DATA PROVIDED:
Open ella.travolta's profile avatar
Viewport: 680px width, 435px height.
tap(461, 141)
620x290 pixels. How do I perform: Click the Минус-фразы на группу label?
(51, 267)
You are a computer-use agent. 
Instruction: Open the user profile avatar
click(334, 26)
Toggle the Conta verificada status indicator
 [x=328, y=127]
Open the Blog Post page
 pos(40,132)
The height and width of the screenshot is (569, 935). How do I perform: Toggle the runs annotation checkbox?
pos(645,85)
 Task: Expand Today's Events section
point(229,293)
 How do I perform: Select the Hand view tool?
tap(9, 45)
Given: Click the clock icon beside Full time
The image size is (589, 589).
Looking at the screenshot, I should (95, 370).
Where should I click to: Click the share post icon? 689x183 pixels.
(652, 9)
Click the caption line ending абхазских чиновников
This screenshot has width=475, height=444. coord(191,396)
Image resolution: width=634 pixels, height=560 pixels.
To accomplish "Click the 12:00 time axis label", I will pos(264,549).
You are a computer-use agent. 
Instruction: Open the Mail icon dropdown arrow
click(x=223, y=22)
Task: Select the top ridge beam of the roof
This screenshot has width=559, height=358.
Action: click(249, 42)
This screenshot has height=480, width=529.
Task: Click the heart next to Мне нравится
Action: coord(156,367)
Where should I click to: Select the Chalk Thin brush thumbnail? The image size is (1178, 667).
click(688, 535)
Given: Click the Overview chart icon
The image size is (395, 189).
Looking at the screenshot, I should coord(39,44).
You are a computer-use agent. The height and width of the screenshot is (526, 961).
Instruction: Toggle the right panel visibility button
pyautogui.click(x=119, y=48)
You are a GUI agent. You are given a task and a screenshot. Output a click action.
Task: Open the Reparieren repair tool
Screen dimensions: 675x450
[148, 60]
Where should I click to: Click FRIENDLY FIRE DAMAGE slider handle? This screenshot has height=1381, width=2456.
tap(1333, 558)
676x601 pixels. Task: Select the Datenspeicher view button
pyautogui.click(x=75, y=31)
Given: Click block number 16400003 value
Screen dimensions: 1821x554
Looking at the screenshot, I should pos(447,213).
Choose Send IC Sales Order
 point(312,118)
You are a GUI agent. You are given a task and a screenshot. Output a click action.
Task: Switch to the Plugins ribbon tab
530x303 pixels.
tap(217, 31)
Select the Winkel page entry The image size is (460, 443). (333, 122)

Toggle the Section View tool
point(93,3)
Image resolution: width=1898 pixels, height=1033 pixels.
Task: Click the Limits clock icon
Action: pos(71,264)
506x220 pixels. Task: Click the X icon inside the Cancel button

WHAT THIS TASK INVOLVES: Turn every line of the entries above into a numbered list, skipping the blank lines.

PROBLEM SOLUTION:
1. Open ella.travolta's profile avatar
2. Viewport: 680px width, 435px height.
3. tap(461, 141)
4. 620x290 pixels. How do I perform: Click the Минус-фразы на группу label?
5. (51, 267)
6. You are a computer-use agent. 
7. Instruction: Open the user profile avatar
8. click(334, 26)
9. Toggle the Conta verificada status indicator
10.  [x=328, y=127]
11. Open the Blog Post page
12.  pos(40,132)
13. The height and width of the screenshot is (569, 935). How do I perform: Toggle the runs annotation checkbox?
14. pos(645,85)
15.  Task: Expand Today's Events section
16. point(229,293)
17.  How do I perform: Select the Hand view tool?
18. tap(9, 45)
19. Given: Click the clock icon beside Full time
20. The image size is (589, 589).
21. Looking at the screenshot, I should (95, 370).
22. Where should I click to: Click the share post icon? 689x183 pixels.
23. (652, 9)
24. Click the caption line ending абхазских чиновников
25. This screenshot has width=475, height=444. coord(191,396)
26. Image resolution: width=634 pixels, height=560 pixels.
27. To accomplish "Click the 12:00 time axis label", I will pos(264,549).
28. You are a computer-use agent. 
29. Instruction: Open the Mail icon dropdown arrow
30. click(x=223, y=22)
31. Task: Select the top ridge beam of the roof
32. This screenshot has width=559, height=358.
33. Action: click(249, 42)
34. This screenshot has height=480, width=529.
35. Task: Click the heart next to Мне нравится
36. Action: coord(156,367)
37. Where should I click to: Select the Chalk Thin brush thumbnail? The image size is (1178, 667).
38. click(688, 535)
39. Given: Click the Overview chart icon
40. The image size is (395, 189).
41. Looking at the screenshot, I should coord(39,44).
42. You are a computer-use agent. The height and width of the screenshot is (526, 961).
43. Instruction: Toggle the right panel visibility button
44. pyautogui.click(x=119, y=48)
45. You are a GUI agent. You are given a task and a screenshot. Output a click action.
46. Task: Open the Reparieren repair tool
47. Screen dimensions: 675x450
48. [148, 60]
49. Where should I click to: Click FRIENDLY FIRE DAMAGE slider handle? This screenshot has height=1381, width=2456.
50. tap(1333, 558)
51. 676x601 pixels. Task: Select the Datenspeicher view button
52. pyautogui.click(x=75, y=31)
53. Given: Click block number 16400003 value
54. Screen dimensions: 1821x554
55. Looking at the screenshot, I should pos(447,213).
56. Choose Send IC Sales Order
57.  point(312,118)
58. You are a GUI agent. You are given a task and a screenshot. Output a click action.
59. Task: Switch to the Plugins ribbon tab
60. 530x303 pixels.
61. tap(217, 31)
62. Select the Winkel page entry The image size is (460, 443). (333, 122)
63. Toggle the Section View tool
64. point(93,3)
65. Image resolution: width=1898 pixels, height=1033 pixels.
66. Task: Click the Limits clock icon
67. Action: pos(71,264)
68. 506x220 pixels. Task: Click the X icon inside the Cancel button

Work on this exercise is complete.